Understanding both fixed and variable costs is essential for the company to determine how profitable their business can be. It's important to know at what point the revenues will cover these costs, leading to our next topic on revenue function.

The revenue function expresses how much money a company makes from selling its products. For the pet food company, each case of pet food, containing 100 boxes, is sold at \(\(120\). Thus, the revenue function is:\[ R = 120x \]What this means is:

• For each case sold, the company earns \(\)120\).
• The revenue function \(R\) directly multiplies the number of cases sold \(x\) by the revenue per case \(120\), showing their relationship is linear and directly proportional.

Revenue functions allow businesses to predict income based upon the number of units sold, aiding in strategic planning and financial forecasting. It is particularly significant when analyzing the break-even point, where revenue equals costs.

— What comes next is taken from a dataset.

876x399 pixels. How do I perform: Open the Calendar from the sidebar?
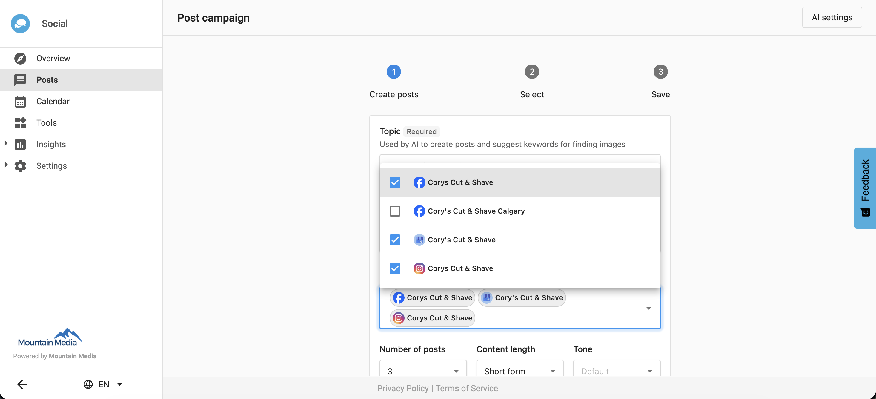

To determine how many cases need to be sold to break even, we set the revenue function equal to the cost function. This gives us the following equation:\[ 120x = 100x + 2600 \]Solving this involves a few straightforward steps:

• Subtract \(100x\) from both sides to isolate the variable term on one side, leading to \(20x = 2600\).
• Now, solve for \(x\) by dividing both sides by 20, thus \(x = \frac{2600}{20}\).
• Calculating the above yields \(x = 130\). This indicates that 130 cases need to be sold to cover all costs, both fixed and variable.

This equation-solving step is vital, as it helps to determine the break-even point where the business neither gains nor loses money. Practicing these calculations can help students better understand financial planning and profitability analysis.